*Aim of the task*.
Put every line of the material below into a numbered list, leaving out any blank lines.

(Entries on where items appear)

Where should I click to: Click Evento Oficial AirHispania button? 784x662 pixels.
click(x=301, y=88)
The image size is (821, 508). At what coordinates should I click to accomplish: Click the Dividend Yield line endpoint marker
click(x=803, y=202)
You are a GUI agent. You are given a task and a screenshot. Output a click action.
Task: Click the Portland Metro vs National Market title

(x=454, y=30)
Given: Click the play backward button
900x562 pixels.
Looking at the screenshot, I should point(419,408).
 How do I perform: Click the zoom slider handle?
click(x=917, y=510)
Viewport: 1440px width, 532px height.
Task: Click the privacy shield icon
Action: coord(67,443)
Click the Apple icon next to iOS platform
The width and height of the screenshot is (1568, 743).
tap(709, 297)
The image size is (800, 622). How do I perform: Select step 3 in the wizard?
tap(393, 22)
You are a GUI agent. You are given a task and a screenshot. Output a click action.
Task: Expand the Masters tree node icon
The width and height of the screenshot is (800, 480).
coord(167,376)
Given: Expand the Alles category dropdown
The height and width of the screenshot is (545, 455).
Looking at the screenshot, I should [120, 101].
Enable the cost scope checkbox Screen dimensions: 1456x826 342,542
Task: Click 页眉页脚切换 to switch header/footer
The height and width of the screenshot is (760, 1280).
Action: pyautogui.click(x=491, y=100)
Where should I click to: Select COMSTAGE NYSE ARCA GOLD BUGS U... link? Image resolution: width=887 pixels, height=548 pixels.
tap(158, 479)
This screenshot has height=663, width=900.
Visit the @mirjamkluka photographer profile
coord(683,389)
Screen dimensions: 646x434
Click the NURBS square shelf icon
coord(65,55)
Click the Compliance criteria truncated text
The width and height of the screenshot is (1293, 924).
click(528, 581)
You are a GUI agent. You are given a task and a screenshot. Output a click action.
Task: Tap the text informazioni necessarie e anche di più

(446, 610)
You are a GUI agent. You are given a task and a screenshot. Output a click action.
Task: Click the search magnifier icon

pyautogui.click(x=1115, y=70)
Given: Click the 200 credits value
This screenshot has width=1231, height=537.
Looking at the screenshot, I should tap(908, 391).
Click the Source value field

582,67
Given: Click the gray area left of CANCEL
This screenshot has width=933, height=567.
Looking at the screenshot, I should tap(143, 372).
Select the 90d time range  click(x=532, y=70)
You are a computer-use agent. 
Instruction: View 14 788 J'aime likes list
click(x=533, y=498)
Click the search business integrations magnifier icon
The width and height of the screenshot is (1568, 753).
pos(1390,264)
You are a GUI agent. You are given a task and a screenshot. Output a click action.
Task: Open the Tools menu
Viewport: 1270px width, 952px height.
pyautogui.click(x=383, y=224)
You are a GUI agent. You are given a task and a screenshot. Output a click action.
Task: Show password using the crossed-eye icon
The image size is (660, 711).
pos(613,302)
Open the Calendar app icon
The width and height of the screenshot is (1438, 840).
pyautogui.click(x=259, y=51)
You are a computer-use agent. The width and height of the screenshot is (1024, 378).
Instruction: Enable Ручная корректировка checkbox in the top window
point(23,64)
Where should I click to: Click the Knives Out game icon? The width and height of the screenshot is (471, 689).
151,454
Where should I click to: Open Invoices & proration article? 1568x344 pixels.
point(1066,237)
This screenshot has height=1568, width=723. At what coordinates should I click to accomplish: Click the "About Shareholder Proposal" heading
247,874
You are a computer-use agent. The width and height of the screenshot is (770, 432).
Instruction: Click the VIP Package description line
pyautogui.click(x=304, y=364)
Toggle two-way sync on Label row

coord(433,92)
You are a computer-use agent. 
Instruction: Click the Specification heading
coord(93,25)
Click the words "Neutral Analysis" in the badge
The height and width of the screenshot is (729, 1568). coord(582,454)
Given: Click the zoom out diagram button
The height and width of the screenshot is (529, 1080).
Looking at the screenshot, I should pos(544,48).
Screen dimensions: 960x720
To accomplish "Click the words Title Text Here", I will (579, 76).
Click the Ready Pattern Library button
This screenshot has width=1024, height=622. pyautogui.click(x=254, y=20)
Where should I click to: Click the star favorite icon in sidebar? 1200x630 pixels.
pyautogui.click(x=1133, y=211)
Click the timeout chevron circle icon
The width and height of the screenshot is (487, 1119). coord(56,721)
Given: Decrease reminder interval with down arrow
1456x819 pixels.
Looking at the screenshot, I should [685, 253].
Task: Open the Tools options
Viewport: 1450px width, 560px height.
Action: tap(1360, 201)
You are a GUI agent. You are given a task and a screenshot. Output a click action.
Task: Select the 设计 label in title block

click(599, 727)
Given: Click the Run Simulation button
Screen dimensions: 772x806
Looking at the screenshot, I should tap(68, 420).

*Answer to the task*.
1. Where should I click to: Click Evento Oficial AirHispania button? 784x662 pixels.
2. click(x=301, y=88)
3. The image size is (821, 508). At what coordinates should I click to accomplish: Click the Dividend Yield line endpoint marker
4. click(x=803, y=202)
5. You are a GUI agent. You are given a task and a screenshot. Output a click action.
6. Task: Click the Portland Metro vs National Market title
7. (x=454, y=30)
8. Given: Click the play backward button
9. 900x562 pixels.
10. Looking at the screenshot, I should point(419,408).
11.  How do I perform: Click the zoom slider handle?
12. click(x=917, y=510)
13. Viewport: 1440px width, 532px height.
14. Task: Click the privacy shield icon
15. Action: coord(67,443)
16. Click the Apple icon next to iOS platform
17. The width and height of the screenshot is (1568, 743).
18. tap(709, 297)
19. The image size is (800, 622). How do I perform: Select step 3 in the wizard?
20. tap(393, 22)
21. You are a GUI agent. You are given a task and a screenshot. Output a click action.
22. Task: Expand the Masters tree node icon
23. The width and height of the screenshot is (800, 480).
24. coord(167,376)
25. Given: Expand the Alles category dropdown
26. The height and width of the screenshot is (545, 455).
27. Looking at the screenshot, I should [120, 101].
28. Enable the cost scope checkbox Screen dimensions: 1456x826 342,542
29. Task: Click 页眉页脚切换 to switch header/footer
30. The height and width of the screenshot is (760, 1280).
31. Action: pyautogui.click(x=491, y=100)
32. Where should I click to: Select COMSTAGE NYSE ARCA GOLD BUGS U... link? Image resolution: width=887 pixels, height=548 pixels.
33. tap(158, 479)
34. This screenshot has height=663, width=900.
35. Visit the @mirjamkluka photographer profile
36. coord(683,389)
37. Screen dimensions: 646x434
38. Click the NURBS square shelf icon
39. coord(65,55)
40. Click the Compliance criteria truncated text
41. The width and height of the screenshot is (1293, 924).
42. click(528, 581)
43. You are a GUI agent. You are given a task and a screenshot. Output a click action.
44. Task: Tap the text informazioni necessarie e anche di più
45. (446, 610)
46. You are a GUI agent. You are given a task and a screenshot. Output a click action.
47. Task: Click the search magnifier icon
48. pyautogui.click(x=1115, y=70)
49. Given: Click the 200 credits value
50. This screenshot has width=1231, height=537.
51. Looking at the screenshot, I should tap(908, 391).
52. Click the Source value field
53. 582,67
54. Given: Click the gray area left of CANCEL
55. This screenshot has width=933, height=567.
56. Looking at the screenshot, I should tap(143, 372).
57. Select the 90d time range  click(x=532, y=70)
58. You are a computer-use agent. 
59. Instruction: View 14 788 J'aime likes list
60. click(x=533, y=498)
61. Click the search business integrations magnifier icon
62. The width and height of the screenshot is (1568, 753).
63. pos(1390,264)
64. You are a GUI agent. You are given a task and a screenshot. Output a click action.
65. Task: Open the Tools menu
66. Viewport: 1270px width, 952px height.
67. pyautogui.click(x=383, y=224)
68. You are a GUI agent. You are given a task and a screenshot. Output a click action.
69. Task: Show password using the crossed-eye icon
70. The image size is (660, 711).
71. pos(613,302)
72. Open the Calendar app icon
73. The width and height of the screenshot is (1438, 840).
74. pyautogui.click(x=259, y=51)
75. You are a computer-use agent. The width and height of the screenshot is (1024, 378).
76. Instruction: Enable Ручная корректировка checkbox in the top window
77. point(23,64)
78. Where should I click to: Click the Knives Out game icon? The width and height of the screenshot is (471, 689).
79. 151,454
80. Where should I click to: Open Invoices & proration article? 1568x344 pixels.
81. point(1066,237)
82. This screenshot has height=1568, width=723. At what coordinates should I click to accomplish: Click the "About Shareholder Proposal" heading
83. 247,874
84. You are a computer-use agent. The width and height of the screenshot is (770, 432).
85. Instruction: Click the VIP Package description line
86. pyautogui.click(x=304, y=364)
87. Toggle two-way sync on Label row
88. coord(433,92)
89. You are a computer-use agent. 
90. Instruction: Click the Specification heading
91. coord(93,25)
92. Click the words "Neutral Analysis" in the badge
93. The height and width of the screenshot is (729, 1568). coord(582,454)
94. Given: Click the zoom out diagram button
95. The height and width of the screenshot is (529, 1080).
96. Looking at the screenshot, I should pos(544,48).
97. Screen dimensions: 960x720
98. To accomplish "Click the words Title Text Here", I will (579, 76).
99. Click the Ready Pattern Library button
100. This screenshot has width=1024, height=622. pyautogui.click(x=254, y=20)
101. Where should I click to: Click the star favorite icon in sidebar? 1200x630 pixels.
102. pyautogui.click(x=1133, y=211)
103. Click the timeout chevron circle icon
104. The width and height of the screenshot is (487, 1119). coord(56,721)
105. Given: Decrease reminder interval with down arrow
106. 1456x819 pixels.
107. Looking at the screenshot, I should [685, 253].
108. Task: Open the Tools options
109. Viewport: 1450px width, 560px height.
110. Action: tap(1360, 201)
111. You are a GUI agent. You are given a task and a screenshot. Output a click action.
112. Task: Select the 设计 label in title block
113. click(599, 727)
114. Given: Click the Run Simulation button
115. Screen dimensions: 772x806
116. Looking at the screenshot, I should tap(68, 420).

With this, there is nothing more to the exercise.